7) Task complexity affects uptake induced by feedback, and focus on form
In addition to development of form-function mappings, facilitated by using language to meet increasingly complex task demands, selective attention to purely formal, functionally redundant features of the L2 will additionally be necessary. Focus on form (FonF), i.e., selective attention to such forms in communicative context (Doughty & Williams, 1998; Long, 1991; Long & Robinson, 1998; Muranoi, 2000), will be necessary, and this will be most effective in facilitating noticing of input made salient on complex tasks, since these require greater mental and communicative effort, depth of processing, and so greater attentional and memory resource allocation to input, than simpler tasks.

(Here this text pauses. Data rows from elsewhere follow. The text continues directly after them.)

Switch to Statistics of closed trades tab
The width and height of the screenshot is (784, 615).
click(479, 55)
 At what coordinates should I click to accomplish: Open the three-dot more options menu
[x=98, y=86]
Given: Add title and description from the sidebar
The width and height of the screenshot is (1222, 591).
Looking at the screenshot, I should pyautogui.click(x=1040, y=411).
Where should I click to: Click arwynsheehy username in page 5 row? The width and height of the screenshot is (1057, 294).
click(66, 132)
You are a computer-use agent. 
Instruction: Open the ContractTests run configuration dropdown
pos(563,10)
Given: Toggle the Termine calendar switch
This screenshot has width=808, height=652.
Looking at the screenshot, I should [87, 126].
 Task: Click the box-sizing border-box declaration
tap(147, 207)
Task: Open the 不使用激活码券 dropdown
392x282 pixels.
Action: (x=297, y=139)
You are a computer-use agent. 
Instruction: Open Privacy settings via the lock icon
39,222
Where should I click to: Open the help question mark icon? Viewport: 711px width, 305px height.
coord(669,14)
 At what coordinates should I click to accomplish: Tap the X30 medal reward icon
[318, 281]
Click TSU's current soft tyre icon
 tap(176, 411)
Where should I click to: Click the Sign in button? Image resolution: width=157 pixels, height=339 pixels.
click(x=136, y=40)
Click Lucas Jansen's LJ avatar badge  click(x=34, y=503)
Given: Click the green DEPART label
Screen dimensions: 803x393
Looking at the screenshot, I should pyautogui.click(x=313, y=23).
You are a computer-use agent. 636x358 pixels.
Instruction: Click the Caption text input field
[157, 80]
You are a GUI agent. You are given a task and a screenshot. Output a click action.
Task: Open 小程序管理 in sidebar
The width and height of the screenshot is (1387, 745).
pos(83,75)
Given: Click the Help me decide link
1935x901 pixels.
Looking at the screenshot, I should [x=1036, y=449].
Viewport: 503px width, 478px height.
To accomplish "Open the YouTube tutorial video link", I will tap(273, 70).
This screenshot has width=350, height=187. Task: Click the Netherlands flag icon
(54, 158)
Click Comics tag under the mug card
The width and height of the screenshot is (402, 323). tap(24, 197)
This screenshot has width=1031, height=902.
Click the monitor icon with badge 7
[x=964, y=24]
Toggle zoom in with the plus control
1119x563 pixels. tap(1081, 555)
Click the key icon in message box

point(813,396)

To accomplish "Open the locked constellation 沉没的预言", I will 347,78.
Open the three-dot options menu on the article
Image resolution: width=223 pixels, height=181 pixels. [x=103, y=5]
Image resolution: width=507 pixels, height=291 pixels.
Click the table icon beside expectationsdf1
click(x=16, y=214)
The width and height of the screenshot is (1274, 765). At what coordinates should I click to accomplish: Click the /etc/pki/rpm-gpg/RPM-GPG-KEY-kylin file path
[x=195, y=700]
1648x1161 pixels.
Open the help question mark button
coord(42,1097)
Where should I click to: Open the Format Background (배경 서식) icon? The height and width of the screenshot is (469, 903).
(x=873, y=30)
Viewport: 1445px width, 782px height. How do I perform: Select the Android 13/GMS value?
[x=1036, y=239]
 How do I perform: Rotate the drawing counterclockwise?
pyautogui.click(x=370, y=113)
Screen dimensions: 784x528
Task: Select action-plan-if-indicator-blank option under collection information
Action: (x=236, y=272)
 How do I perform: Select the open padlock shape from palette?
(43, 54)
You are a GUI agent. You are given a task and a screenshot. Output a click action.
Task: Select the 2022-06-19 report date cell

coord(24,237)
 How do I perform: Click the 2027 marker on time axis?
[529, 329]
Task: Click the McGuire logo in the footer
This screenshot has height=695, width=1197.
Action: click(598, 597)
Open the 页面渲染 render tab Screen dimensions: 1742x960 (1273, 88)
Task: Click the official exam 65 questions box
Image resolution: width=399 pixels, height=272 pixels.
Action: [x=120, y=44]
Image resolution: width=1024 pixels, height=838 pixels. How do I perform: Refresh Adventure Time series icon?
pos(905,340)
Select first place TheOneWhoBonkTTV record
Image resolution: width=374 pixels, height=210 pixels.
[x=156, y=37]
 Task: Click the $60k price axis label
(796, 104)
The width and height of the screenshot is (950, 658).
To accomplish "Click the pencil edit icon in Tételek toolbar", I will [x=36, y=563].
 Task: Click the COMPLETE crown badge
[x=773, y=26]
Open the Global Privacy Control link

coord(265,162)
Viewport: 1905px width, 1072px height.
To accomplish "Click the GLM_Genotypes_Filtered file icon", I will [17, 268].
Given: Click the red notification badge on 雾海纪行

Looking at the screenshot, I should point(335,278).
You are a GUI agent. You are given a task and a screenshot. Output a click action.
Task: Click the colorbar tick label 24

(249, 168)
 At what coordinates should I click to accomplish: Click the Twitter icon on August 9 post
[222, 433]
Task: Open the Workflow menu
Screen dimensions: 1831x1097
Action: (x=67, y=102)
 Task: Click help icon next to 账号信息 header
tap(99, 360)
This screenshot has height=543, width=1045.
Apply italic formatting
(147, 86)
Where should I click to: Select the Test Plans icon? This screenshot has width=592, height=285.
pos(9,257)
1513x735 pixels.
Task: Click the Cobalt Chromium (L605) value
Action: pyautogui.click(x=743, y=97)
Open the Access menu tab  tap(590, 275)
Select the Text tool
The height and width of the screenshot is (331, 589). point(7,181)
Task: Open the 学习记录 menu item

        A further justification for this claim is the fact is that complex oral interactive tasks simply lead to greater quantities of interaction and modified repetitions. Only one study has shown this directly, (Robinson, 2001a) but that finding is also broadly compatible with Allwood’s observation (in Purdue, 1993, pp. 136-141) that the proportion of on task feedback-containing-utterances (FBUs) in the ESF project, and also feedback words (FBWs) decreases over time as learners increase in proficiency. At any one point in time, therefore, more complex tasks making greater demands on proficiency should elicit more of such feedback relative to simpler versions, and such feedback provides an interactive context (e.g., through use of clarification requests, confirmation checks, and responses to them) for reactive focus on form techniques such as recasting.

8) Simple to complex task sequencing leads to efficient scheduling and automatization of task components
Finally, sequencing tasks from simple to complex creates the optimal conditions for practice (Robinson, in preparation a, b) leading to gains in automaticity, since it facilitates the executive processes of scheduling, and coordinating the component demands of complex tasks (see Jonides, 1995; Sanders, 1998; Sarno & Wickens, 1995). In this view, simple tasks can be seen as ‘scaled worlds’ ‘which preserve certain functional relationships of a complex task environment while paring away others’ (Ehret, Gray & Kirschenbaum, 2000).’
(from 'The Cognition Hypothesis of adult task-based L2 development’. (2003) Second Language Studies, 21,(1):45-107.)